* _TASK INSTRUCTIONS_: Verbatim output, no pictures: the lines from the beginning of the material through the line with "Given: Click the", both ends kept.

* _ENTRIES SHOWN_:
---

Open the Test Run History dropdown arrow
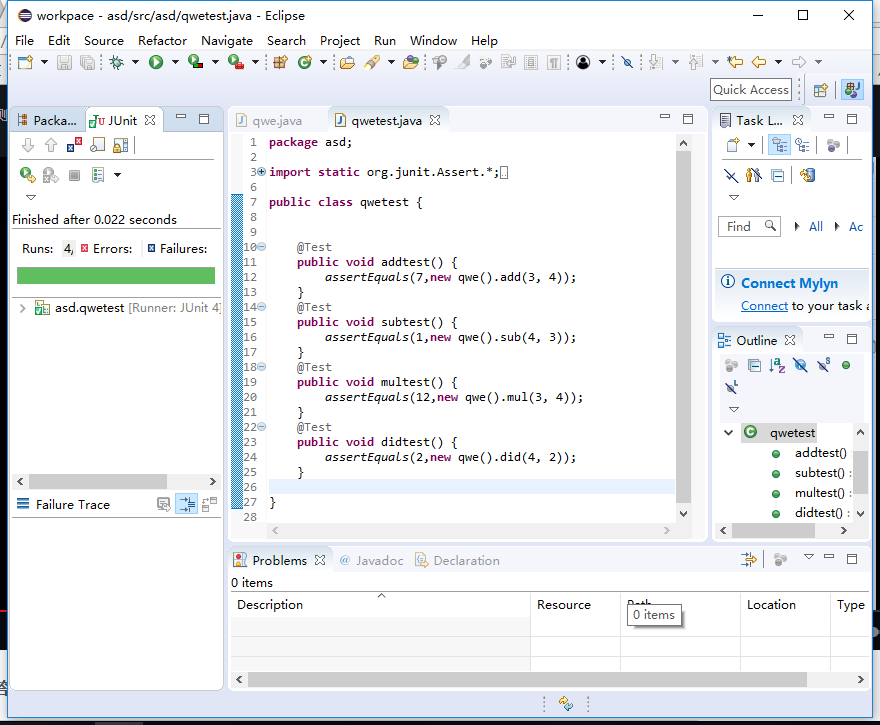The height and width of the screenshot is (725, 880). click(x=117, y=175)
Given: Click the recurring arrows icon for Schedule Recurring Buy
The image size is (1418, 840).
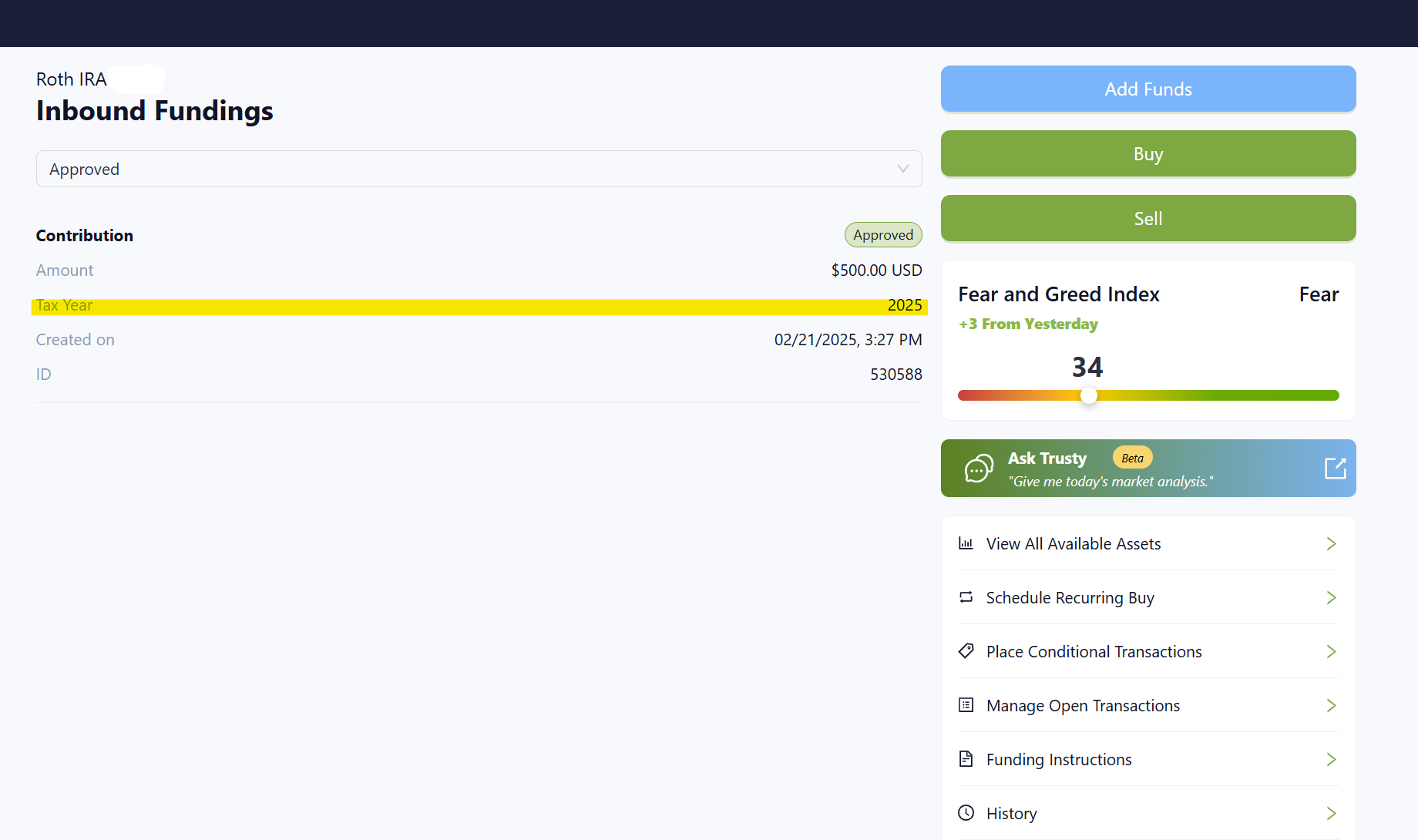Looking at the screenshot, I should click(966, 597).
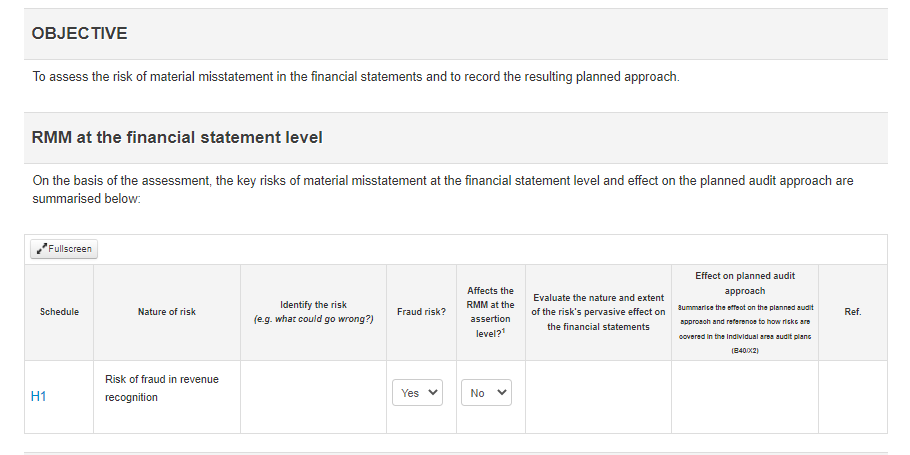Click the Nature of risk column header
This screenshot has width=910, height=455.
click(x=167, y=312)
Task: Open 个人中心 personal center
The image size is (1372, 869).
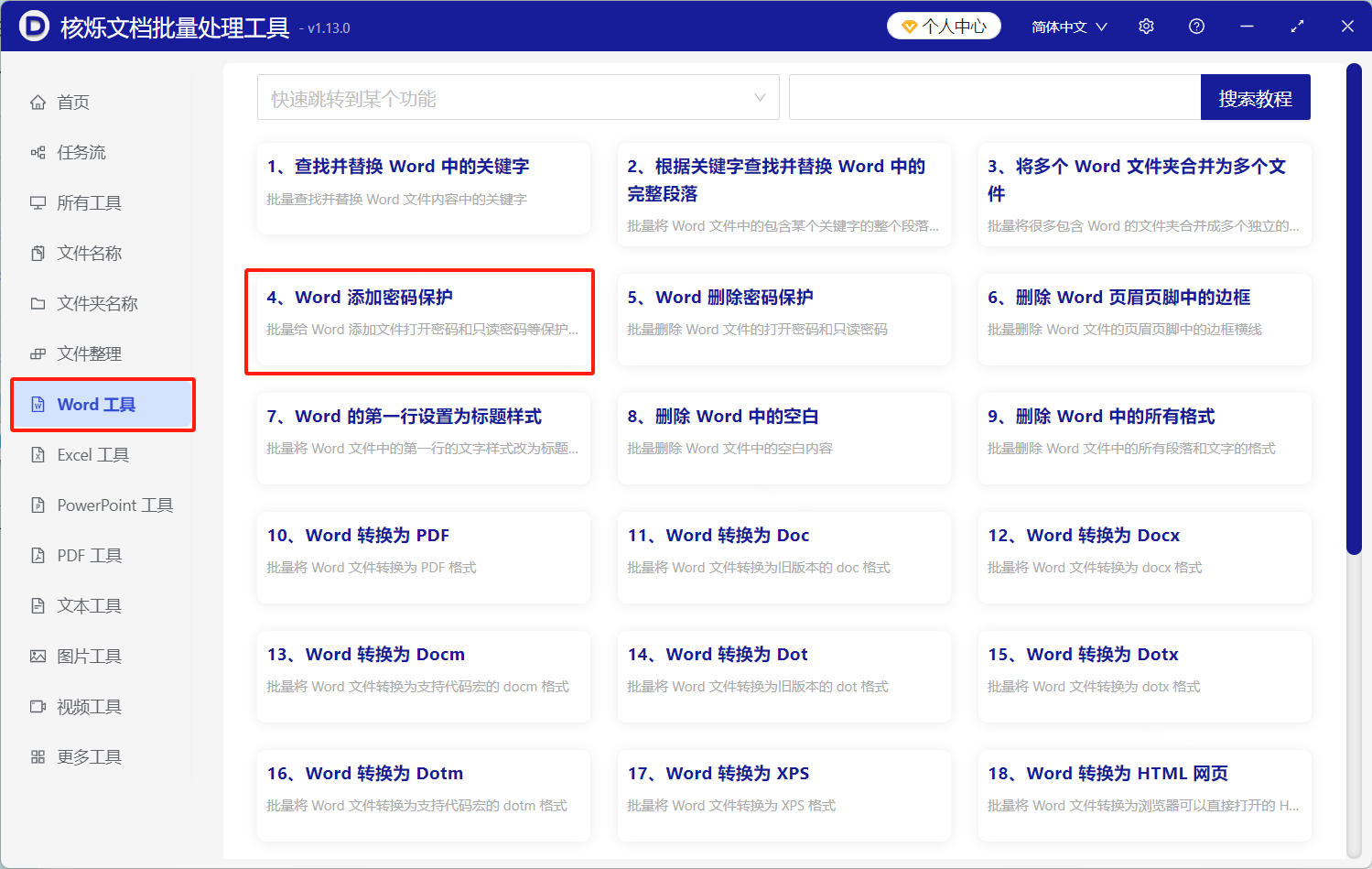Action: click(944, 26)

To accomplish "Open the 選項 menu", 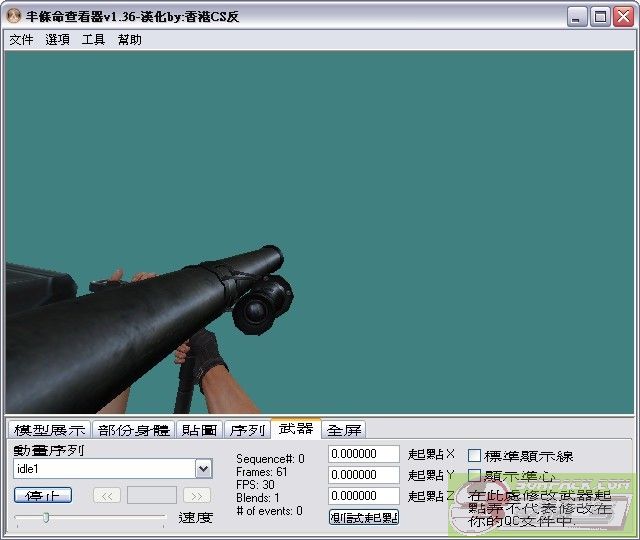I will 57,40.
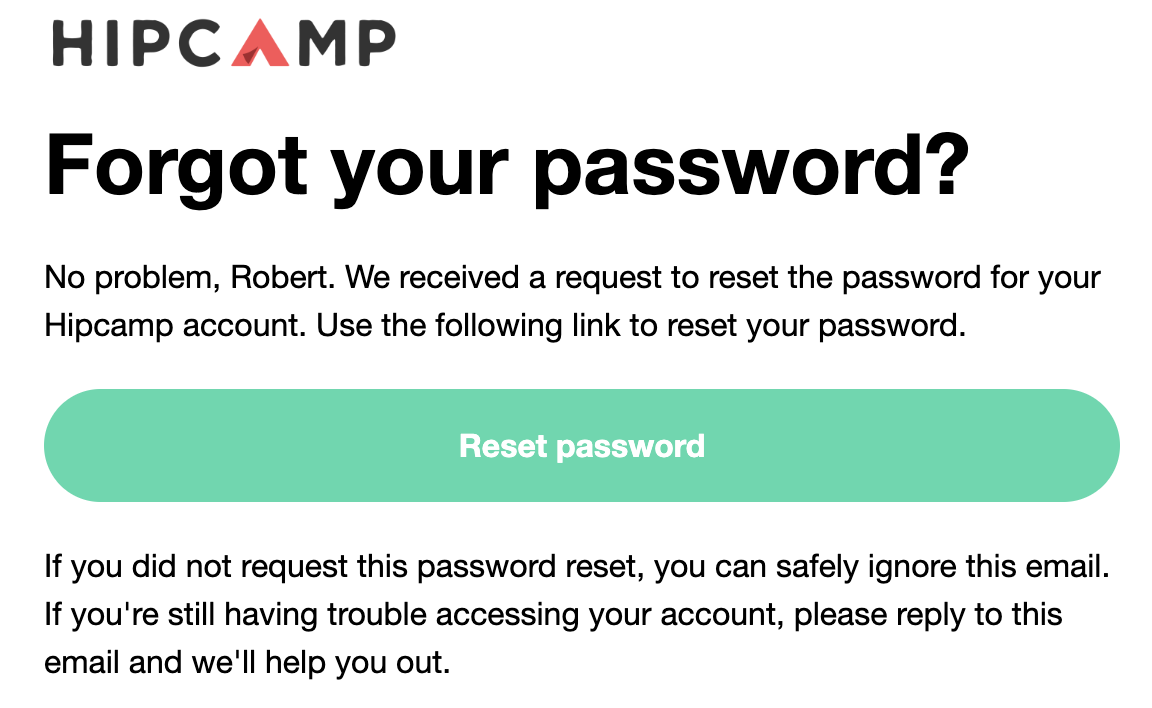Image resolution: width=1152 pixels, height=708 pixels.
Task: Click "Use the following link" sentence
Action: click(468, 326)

---

* _PROBLEM SOLUTION_:
Open the Test Run History dropdown arrow
The height and width of the screenshot is (725, 880). click(x=117, y=175)
Given: Click the recurring arrows icon for Schedule Recurring Buy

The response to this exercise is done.